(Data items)

____________

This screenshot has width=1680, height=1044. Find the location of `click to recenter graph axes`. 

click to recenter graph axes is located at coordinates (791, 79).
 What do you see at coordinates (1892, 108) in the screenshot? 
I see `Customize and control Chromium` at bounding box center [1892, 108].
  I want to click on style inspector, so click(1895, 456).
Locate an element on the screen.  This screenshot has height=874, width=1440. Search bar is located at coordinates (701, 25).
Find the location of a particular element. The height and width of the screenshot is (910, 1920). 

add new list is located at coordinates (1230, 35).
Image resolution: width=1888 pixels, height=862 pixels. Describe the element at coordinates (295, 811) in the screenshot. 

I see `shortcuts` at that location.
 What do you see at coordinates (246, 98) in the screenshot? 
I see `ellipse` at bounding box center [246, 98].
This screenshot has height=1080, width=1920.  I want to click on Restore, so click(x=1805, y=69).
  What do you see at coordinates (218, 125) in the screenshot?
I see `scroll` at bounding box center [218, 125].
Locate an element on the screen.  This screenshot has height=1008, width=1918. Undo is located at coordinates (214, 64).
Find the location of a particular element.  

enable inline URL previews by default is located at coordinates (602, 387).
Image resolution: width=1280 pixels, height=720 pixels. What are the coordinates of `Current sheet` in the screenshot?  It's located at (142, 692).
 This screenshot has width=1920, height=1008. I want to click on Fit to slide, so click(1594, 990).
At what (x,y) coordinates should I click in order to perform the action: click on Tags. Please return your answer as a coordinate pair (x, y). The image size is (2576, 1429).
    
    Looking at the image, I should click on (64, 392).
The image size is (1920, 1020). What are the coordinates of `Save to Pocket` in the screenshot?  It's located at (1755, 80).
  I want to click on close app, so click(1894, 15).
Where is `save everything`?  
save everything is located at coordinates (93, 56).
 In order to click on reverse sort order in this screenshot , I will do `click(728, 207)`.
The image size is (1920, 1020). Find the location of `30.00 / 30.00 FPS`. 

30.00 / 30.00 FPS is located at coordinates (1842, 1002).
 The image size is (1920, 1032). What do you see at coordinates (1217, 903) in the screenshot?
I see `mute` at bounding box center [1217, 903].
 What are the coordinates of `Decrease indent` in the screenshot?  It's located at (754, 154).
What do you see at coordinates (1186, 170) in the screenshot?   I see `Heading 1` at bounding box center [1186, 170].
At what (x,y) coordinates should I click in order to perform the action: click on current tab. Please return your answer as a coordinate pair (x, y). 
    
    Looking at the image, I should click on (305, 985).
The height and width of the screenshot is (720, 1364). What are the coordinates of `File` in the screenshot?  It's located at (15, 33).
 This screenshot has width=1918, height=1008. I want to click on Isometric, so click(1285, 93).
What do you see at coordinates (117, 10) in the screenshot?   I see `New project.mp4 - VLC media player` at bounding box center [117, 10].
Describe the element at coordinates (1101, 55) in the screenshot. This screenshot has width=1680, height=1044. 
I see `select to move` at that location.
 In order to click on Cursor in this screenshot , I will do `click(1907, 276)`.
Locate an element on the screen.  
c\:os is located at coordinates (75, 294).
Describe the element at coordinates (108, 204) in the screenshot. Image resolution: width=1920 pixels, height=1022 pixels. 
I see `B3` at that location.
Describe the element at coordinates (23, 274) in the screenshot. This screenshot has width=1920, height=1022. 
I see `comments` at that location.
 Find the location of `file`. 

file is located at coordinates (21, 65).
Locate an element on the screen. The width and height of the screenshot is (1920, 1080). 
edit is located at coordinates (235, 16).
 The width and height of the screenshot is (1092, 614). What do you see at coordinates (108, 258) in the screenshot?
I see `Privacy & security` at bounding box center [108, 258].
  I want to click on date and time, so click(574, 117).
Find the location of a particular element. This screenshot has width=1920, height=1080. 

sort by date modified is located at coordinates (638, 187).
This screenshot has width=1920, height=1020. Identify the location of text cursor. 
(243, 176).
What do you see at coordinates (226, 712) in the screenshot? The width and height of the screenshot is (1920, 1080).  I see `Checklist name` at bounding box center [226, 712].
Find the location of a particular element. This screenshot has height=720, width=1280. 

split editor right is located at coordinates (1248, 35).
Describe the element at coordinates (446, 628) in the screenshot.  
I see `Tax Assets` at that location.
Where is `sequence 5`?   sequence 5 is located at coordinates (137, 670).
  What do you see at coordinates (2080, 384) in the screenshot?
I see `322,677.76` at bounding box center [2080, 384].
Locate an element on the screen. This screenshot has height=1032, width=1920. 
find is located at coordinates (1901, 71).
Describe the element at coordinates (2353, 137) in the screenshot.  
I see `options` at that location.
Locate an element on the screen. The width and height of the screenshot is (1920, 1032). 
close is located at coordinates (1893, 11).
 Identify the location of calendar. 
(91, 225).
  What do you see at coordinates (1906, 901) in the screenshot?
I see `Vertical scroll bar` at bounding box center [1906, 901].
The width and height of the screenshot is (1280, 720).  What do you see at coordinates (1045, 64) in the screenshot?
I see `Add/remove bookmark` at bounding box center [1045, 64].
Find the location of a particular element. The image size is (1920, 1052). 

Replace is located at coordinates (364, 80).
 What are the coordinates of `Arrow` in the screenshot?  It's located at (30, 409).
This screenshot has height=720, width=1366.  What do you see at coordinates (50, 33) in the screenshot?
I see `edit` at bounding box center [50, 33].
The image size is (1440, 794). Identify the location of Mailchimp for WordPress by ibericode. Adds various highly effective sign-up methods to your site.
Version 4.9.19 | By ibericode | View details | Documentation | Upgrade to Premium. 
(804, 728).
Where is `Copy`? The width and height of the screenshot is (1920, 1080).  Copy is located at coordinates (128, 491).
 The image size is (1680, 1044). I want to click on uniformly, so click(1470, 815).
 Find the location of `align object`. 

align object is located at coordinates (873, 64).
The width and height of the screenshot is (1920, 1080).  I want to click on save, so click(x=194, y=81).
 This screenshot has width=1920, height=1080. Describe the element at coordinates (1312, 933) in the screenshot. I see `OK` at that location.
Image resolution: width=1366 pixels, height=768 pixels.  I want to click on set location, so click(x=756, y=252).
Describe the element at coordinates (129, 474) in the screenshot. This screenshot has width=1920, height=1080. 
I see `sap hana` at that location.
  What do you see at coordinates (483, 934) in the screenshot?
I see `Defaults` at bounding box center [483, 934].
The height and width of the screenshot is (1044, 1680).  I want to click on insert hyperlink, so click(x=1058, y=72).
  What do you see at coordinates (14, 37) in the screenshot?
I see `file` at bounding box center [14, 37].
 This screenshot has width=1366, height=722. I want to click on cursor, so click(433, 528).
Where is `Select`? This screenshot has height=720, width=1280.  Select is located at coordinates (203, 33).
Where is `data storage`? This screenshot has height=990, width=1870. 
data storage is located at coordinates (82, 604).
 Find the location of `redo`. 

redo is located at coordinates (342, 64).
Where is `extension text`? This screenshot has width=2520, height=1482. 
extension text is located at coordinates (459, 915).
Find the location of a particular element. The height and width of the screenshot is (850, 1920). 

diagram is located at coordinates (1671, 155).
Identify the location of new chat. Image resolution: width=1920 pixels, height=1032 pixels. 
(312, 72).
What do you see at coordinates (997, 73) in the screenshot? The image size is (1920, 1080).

____________

REQUEST: Locate every line in the items above that contains the string "text", and copy each such line. Case must match.

COMPLETE RESPONSE:
This screenshot has width=1920, height=1020. Identify the location of text cursor. 
Where is `extension text`? This screenshot has width=2520, height=1482. 
extension text is located at coordinates (459, 915).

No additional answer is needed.